Lula's government creates loophole for 'eternal secrecy' in official letters from the president
The Lula government in Brazil has adopted a rationale that permits 'eternal secrecy' for official correspondence exchanged with world leaders, effectively blocking public access to such documents.
The Brazilian government under President Lula has embraced a new interpretation of transparency laws that enables the indefinite classification of official letters exchanged between the president and international leaders as 'personal correspondence.' Since the beginning of 2023, the Civil House has denied all requests—twelve in total—for copies of these letters, invoking the constitutional right to correspondence secrecy as grounds to withhold them. As a consequence, these documents could remain permanently sealed and inaccessible, as they fall outside the standard classification periods stipulated by Brazil's Access to Information Law (LAI).
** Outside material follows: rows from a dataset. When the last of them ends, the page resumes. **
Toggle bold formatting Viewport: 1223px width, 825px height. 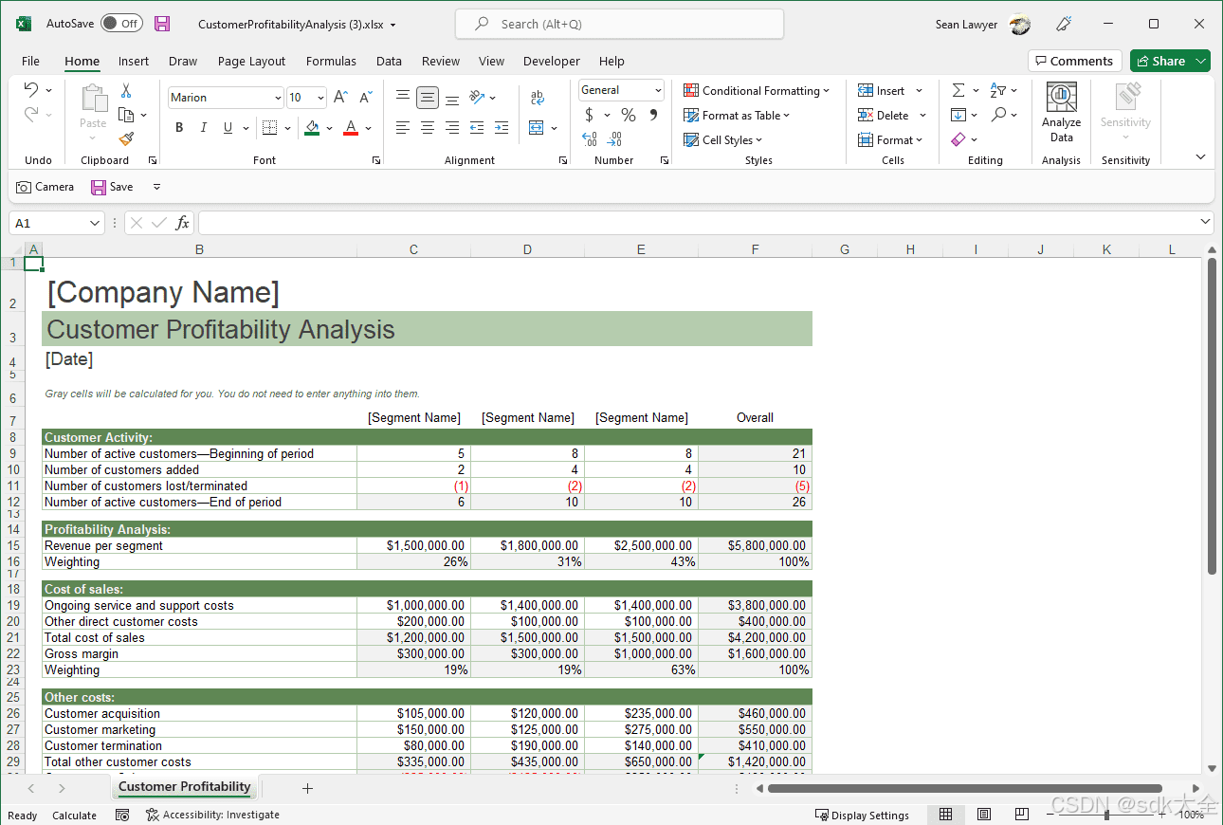pyautogui.click(x=179, y=126)
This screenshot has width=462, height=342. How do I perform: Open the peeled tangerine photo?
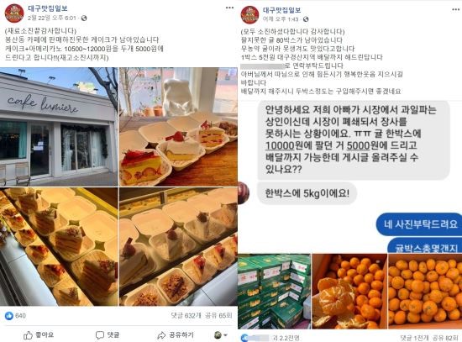pos(349,292)
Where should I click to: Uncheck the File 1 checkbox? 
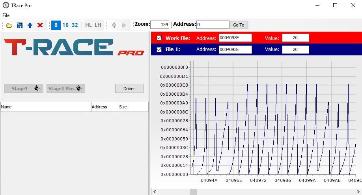point(159,49)
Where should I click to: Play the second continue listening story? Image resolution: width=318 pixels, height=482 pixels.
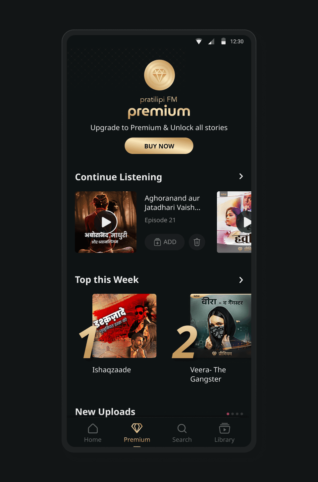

The Access to Information Law establishes specific time frames for the classification of documents: confidential for five years, secret for fifteen, and ultra-secret for twenty-five years. However, in this new interpretation, the government is not classifying the correspondence under these categories, which means there is no statutory time frame for when, or if, they may become available to the public. This sets a concerning precedent regarding government transparency and the public's right to information in Brazil, potentially fostering a culture of opacity in the executive branch.
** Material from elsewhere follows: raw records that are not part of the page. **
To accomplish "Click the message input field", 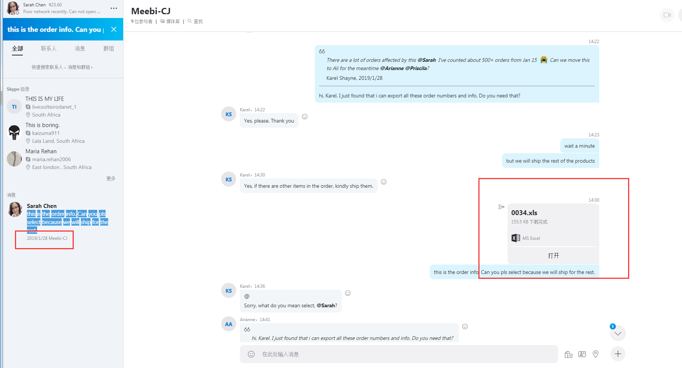I will click(x=404, y=354).
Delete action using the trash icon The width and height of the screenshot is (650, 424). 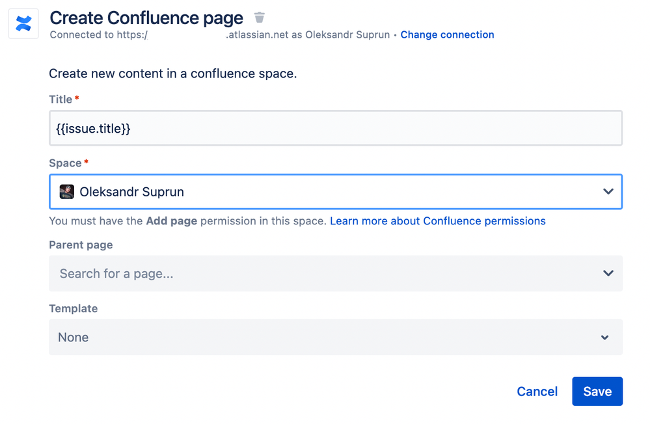pos(260,18)
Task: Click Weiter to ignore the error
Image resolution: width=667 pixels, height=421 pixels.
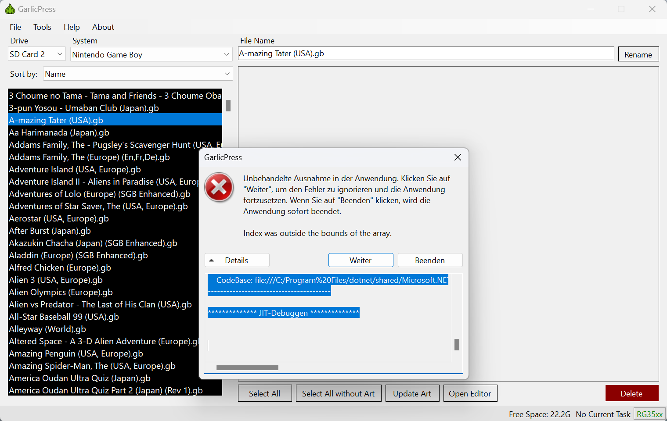Action: (361, 260)

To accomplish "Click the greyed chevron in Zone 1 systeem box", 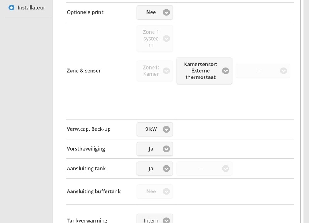I will coord(166,39).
The Administrative Council for Economic Defense (CGU) and the Mixed Commission for Re-evaluation of Information (CMRI), which serve as the final appeal avenues under the LAI, have approved all the refusals to disclose the correspondence. Ongoing press statements from the Presidency maintain that the letters should be treated as personal and confidential, thereby circumventing existing transparency commitments. This situation raises significant questions about the accountability of the Brazilian government, the potential misuse of secrecy provisions, and the broader implications for democratic governance in the country.